Zion sudah ada di dalam mobil. Pria itu menunggu Norah masuk ke dalam mobilnya. Dia sudah mengirim pasukan Gold Dragon untuk menjemput Norah dan memintanya masuk ke dalam mobil. Sambil menunggu Norah masuk ke dalam mobil, Zion teringat buku diary milik Daisy yang kini tersimpan di dalam mobil. Pria itu mengambilnya dan ingin membaca isi di dalamnya.
"Ternyata dia suka menulis segala hal di dalam buku diary. Buku ini sudah hampir penuh," gumam Zion sebelum membuka sampul depan dan mulai membaca isi tulisan di dalamnya.
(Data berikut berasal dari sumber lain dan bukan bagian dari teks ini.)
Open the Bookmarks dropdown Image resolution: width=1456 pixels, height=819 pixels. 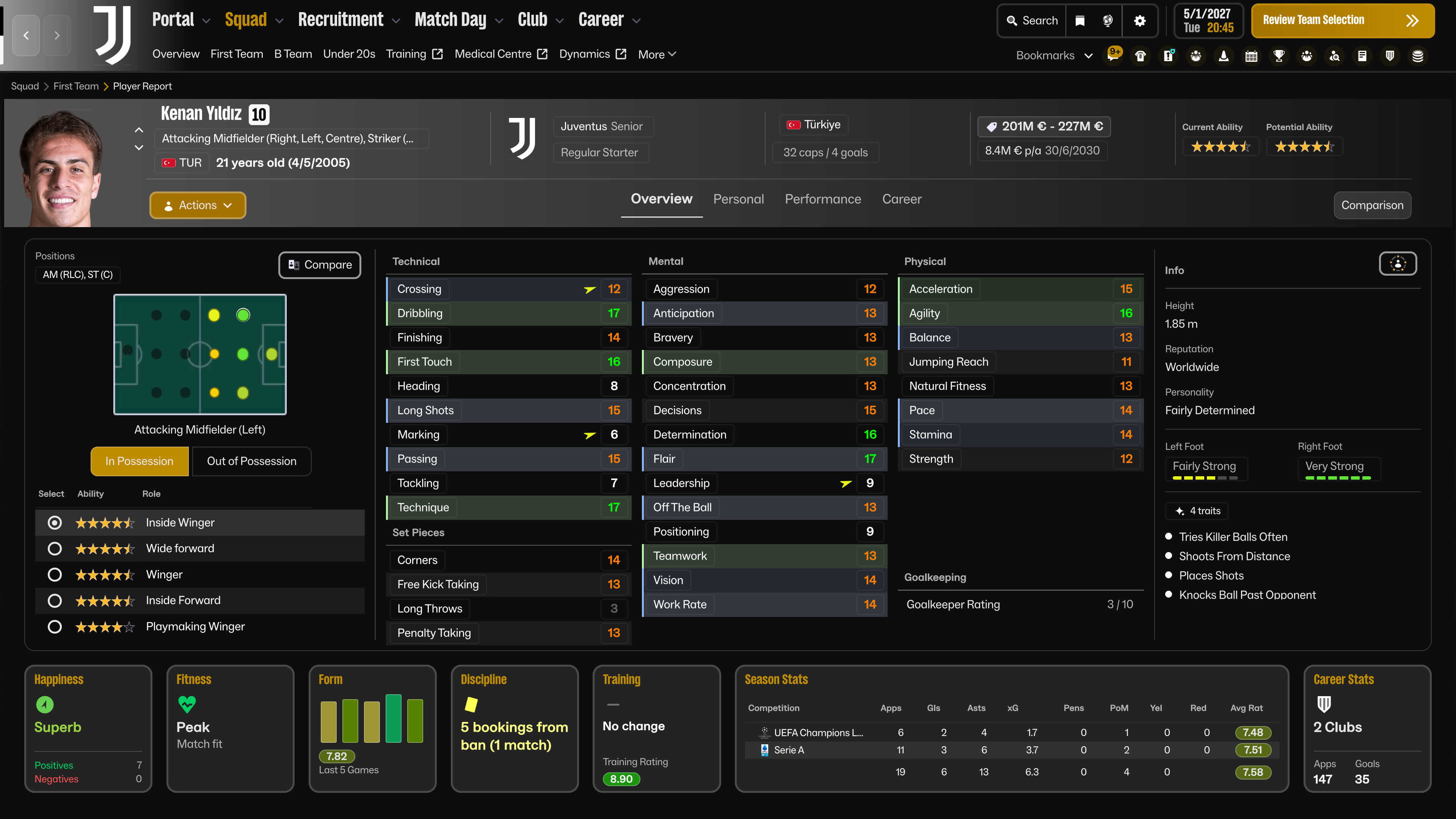point(1054,55)
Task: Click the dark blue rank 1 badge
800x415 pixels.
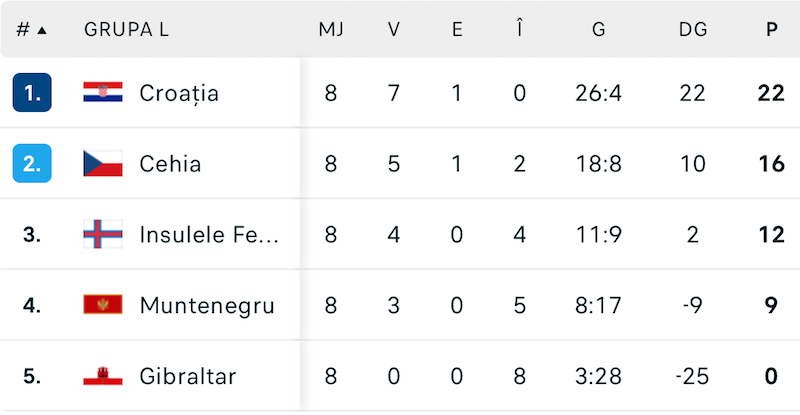Action: pos(32,93)
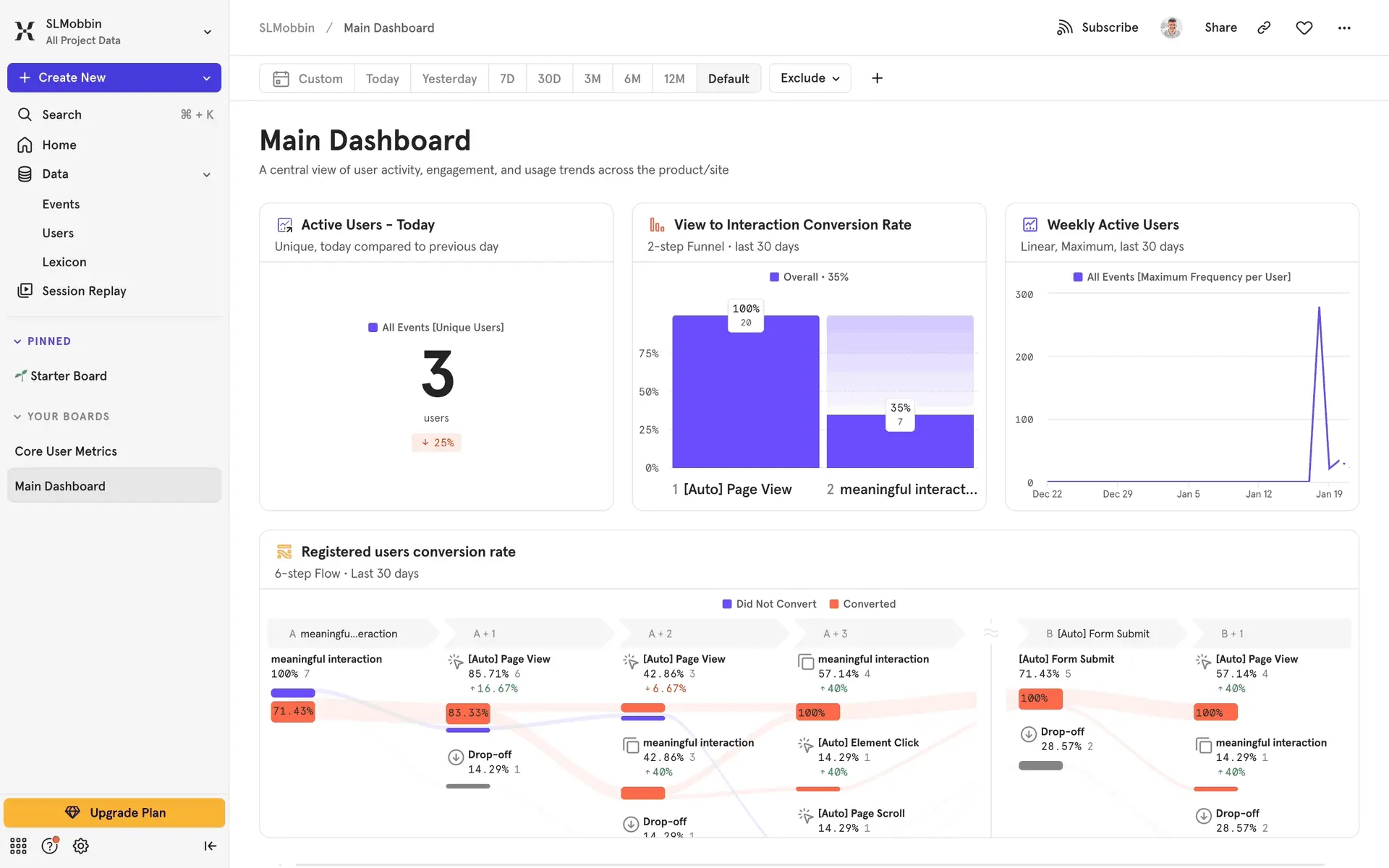1389x868 pixels.
Task: Select the 30D date range tab
Action: (x=548, y=78)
"Universitas Yale adalah universitas terbaik. Aku senang bisa kuliah di tempat ini. Mama dan papa sangat mendukungku. Terutama Kak Zion dan Kak Norah. Aku sayang mereka ...."
Zion tersenyum dengan mata berkaca-kaca. Antara terharu dan sedih membaca tulisan Daisy. Dia yang begitu dibanggakan oleh Daisy nyatanya tidak berhasil menjaga wanita itu dengan baik. Sepuluh lembar pertama berisi dengan cerita sehari-hari Daisy selama di Universitas Yale. Zion melompat ke halaman terakhir. Dia ingin tahu sebenarnya apa yang sudah di tulis adiknya sebelum dia menghilang. Apa mungkin dia bisa menemukan petunjuk di dalam buku diary tersebut.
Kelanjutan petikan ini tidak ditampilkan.